** EXTRACT PROVIDED **
'''
The Wellcome Trust, a charitable foundation that supports biomedical research and the medical humanities, is drafting a submission for the Leveson inquiry. The group declined to share any details, but the document will be posted on its website once its finished, according to senior media officer Craig Brierley.

Whatever comes of it, Nature’s editorial suggested that efforts like the Leveson inquiry may not make as much of an impact on science journalism as alternative, digital media:

Through online forums, blogs and Twitter, a cottage industry has grown up around instant criticism of dodgy scientific claims and dubious findings. This parallel journalism is increasingly coming to the attention of the mainstream press — as demonstrated by the rising number of stories in the press that were first broken by blogs.

It may seem thankless at times, but the army of online commentators who point out the errors, the inconsistencies and the confounding factors, and from time to time just scream ‘bullshit’, have the power to hold the press to account. This ongoing war of attrition against those who would put their own agendas above the facts cannot take away their platform, but it can chip away at something they prize even more: their relevance, and with it their pernicious influence.
'''
** MATERIAL PROVIDED **
'''
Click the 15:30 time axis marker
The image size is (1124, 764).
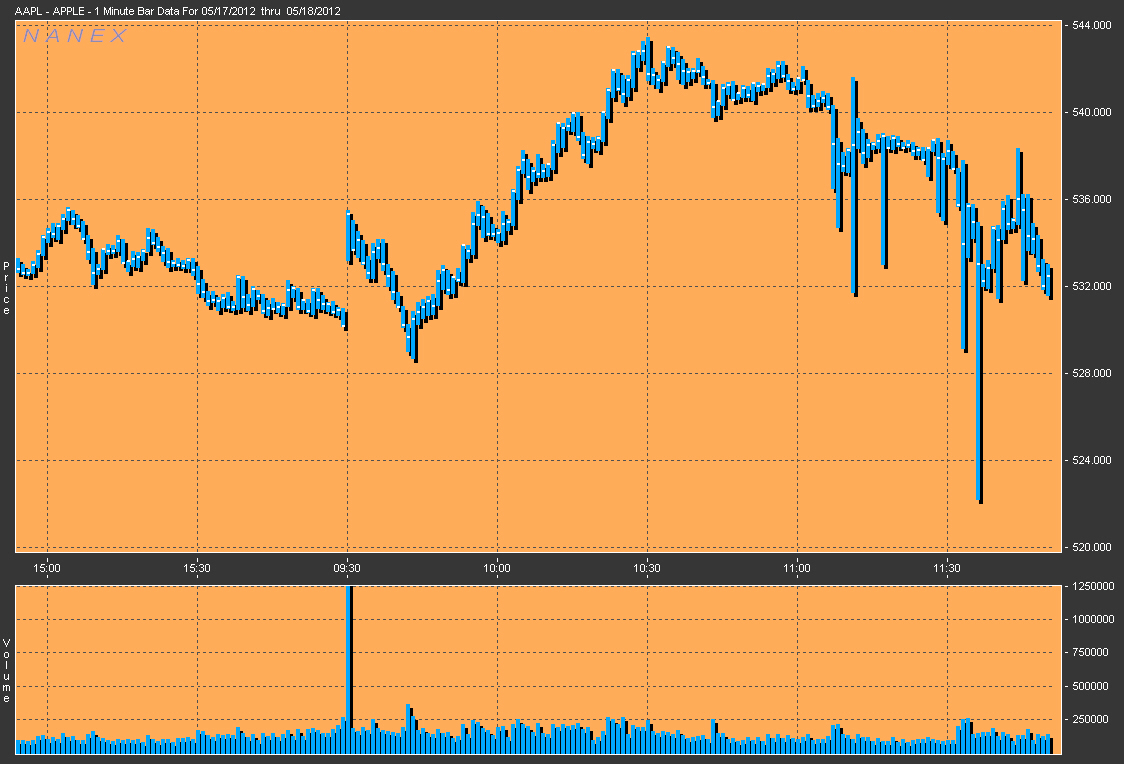(x=197, y=567)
'''
** ACTIONS TO TAKE **
**a.** Copy out the extract on science journalism from "Whatever comes of" to "broken by blogs.".
**b.** Answer these questions using the extract on science journalism:
(i) What position does Craig Brierley hold?
(ii) Which three online outlets are named as places where instant criticism of dodgy scientific claims has grown up?
(iii) According to the final paragraph, what can the ongoing war of attrition chip away at?
The material bears no relation to the extract on science journalism.

** RESULTS FOR THE EXERCISE **
**a.**
Whatever comes of it, Nature’s editorial suggested that efforts like the Leveson inquiry may not make as much of an impact on science journalism as alternative, digital media:

Through online forums, blogs and Twitter, a cottage industry has grown up around instant criticism of dodgy scientific claims and dubious findings. This parallel journalism is increasingly coming to the attention of the mainstream press — as demonstrated by the rising number of stories in the press that were first broken by blogs.

**b.**
(i) Senior media officer.
(ii) Online forums, blogs and Twitter.
(iii) The relevance of those who would put their own agendas above the facts, and with it their pernicious influence.